Table Of Contents

Commands frame/column_summary_statistics

Calculate multiple statistics for a column.

POST /v1/commands/

GET /v1/commands/:id

Request

Route

POST /v1/commands/

Body

name:

frame/column_summary_statistics

arguments:

frame : Frame

<Missing Description>

data_column : unicode

The column to be statistically summarized. Must contain numerical data; all NaNs and infinite values are excluded from the calculation.

weights_column : unicode (default=None)

Name of column holding weights of column values.

use_population_variance : bool (default=None)

If true, the variance is calculated as the population variance. If false, the variance calculated as the sample variance. Because this option affects the variance, it affects the standard deviation and the confidence intervals as well. Default is false.


Headers

Authorization: test_api_key_1
Content-type: application/json

Description

Notes

Sample Variance

Sample Variance is computed by the following formula:

\left( \frac{1}{W - 1} \right) * sum_{i} \
\left(x_{i} - M \right) ^{2}

where W is sum of weights over valid elements of positive weight, and M is the weighted mean.

Population Variance

Population Variance is computed by the following formula:

\left( \frac{1}{W} \right) * sum_{i} \
\left(x_{i} - M \right) ^{2}

where W is sum of weights over valid elements of positive weight, and M is the weighted mean.

Standard Deviation
The square root of the variance.
Logging Invalid Data

A row is bad when it contains a NaN or infinite value in either its data or weights column. In this case, it contributes to bad_row_count; otherwise it contributes to good row count.

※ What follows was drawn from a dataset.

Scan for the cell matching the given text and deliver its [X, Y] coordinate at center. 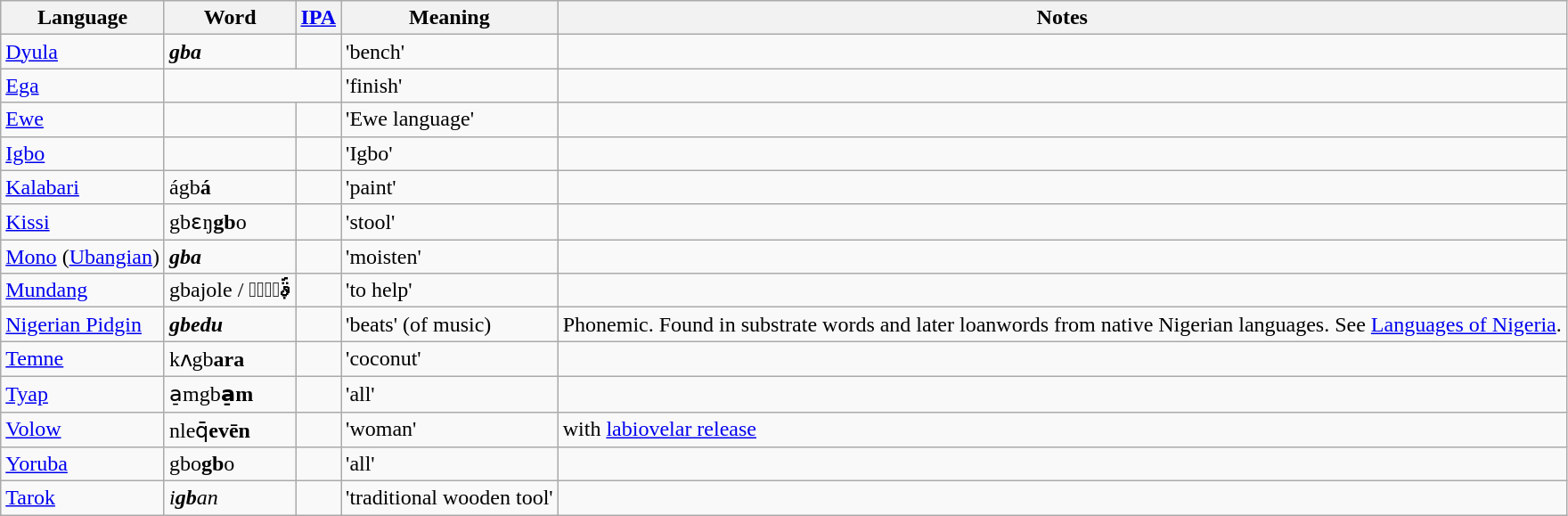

A good row can be skipped because the value in its weight column is less than or equal to 0. In this case, it contributes to non_positive_weight_count, otherwise (when the weight is greater than 0) it contributes to valid_data_weight_pair_count.

Equations

bad_row_count + good_row_count = # rows in the frame
positive_weight_count + non_positive_weight_count = good_row_count

In particular, when no weights column is provided and all weights are 1.0:

non_positive_weight_count = 0 and
positive_weight_count = good_row_count

Response

Status

200 OK

Body

Returns information about the command. See the Response Body for Get Command here below. It is the same.

GET /v1/commands/:id

Request

Route

GET /v1/commands/18

Body

(None)

Headers

Authorization: test_api_key_1
Content-type: application/json

Response

Status

200 OK

Body

dict

Dictionary containing summary statistics. The data returned is composed of multiple components:

mean : [ double | None ]
Arithmetic mean of the data.
geometric_mean : [ double | None ]
Geometric mean of the data. None when there is a data element <= 0, 1.0 when there are no data elements.
variance : [ double | None ]
None when there are <= 1 many data elements. Sample variance is the weighted sum of the squared distance of each data element from the weighted mean, divided by the total weight minus 1. None when the sum of the weights is <= 1. Population variance is the weighted sum of the squared distance of each data element from the weighted mean, divided by the total weight.
standard_deviation : [ double | None ]
The square root of the variance. None when sample variance is being used and the sum of weights is <= 1.
total_weight : long
The count of all data elements that are finite numbers. In other words, after excluding NaNs and infinite values.
minimum : [ double | None ]
Minimum value in the data. None when there are no data elements.
maximum : [ double | None ]
Maximum value in the data. None when there are no data elements.
mean_confidence_lower : [ double | None ]
Lower limit of the 95% confidence interval about the mean. Assumes a Gaussian distribution. None when there are no elements of positive weight.
mean_confidence_upper : [ double | None ]
Upper limit of the 95% confidence interval about the mean. Assumes a Gaussian distribution. None when there are no elements of positive weight.
bad_row_count : [ double | None ]
The number of rows containing a NaN or infinite value in either the data or weights column.
good_row_count : [ double | None ]
The number of rows not containing a NaN or infinite value in either the data or weights column.
positive_weight_count : [ double | None ]
The number of valid data elements with weight > 0. This is the number of entries used in the statistical calculation.
non_positive_weight_count : [ double | None ]
The number valid data elements with finite weight <= 0.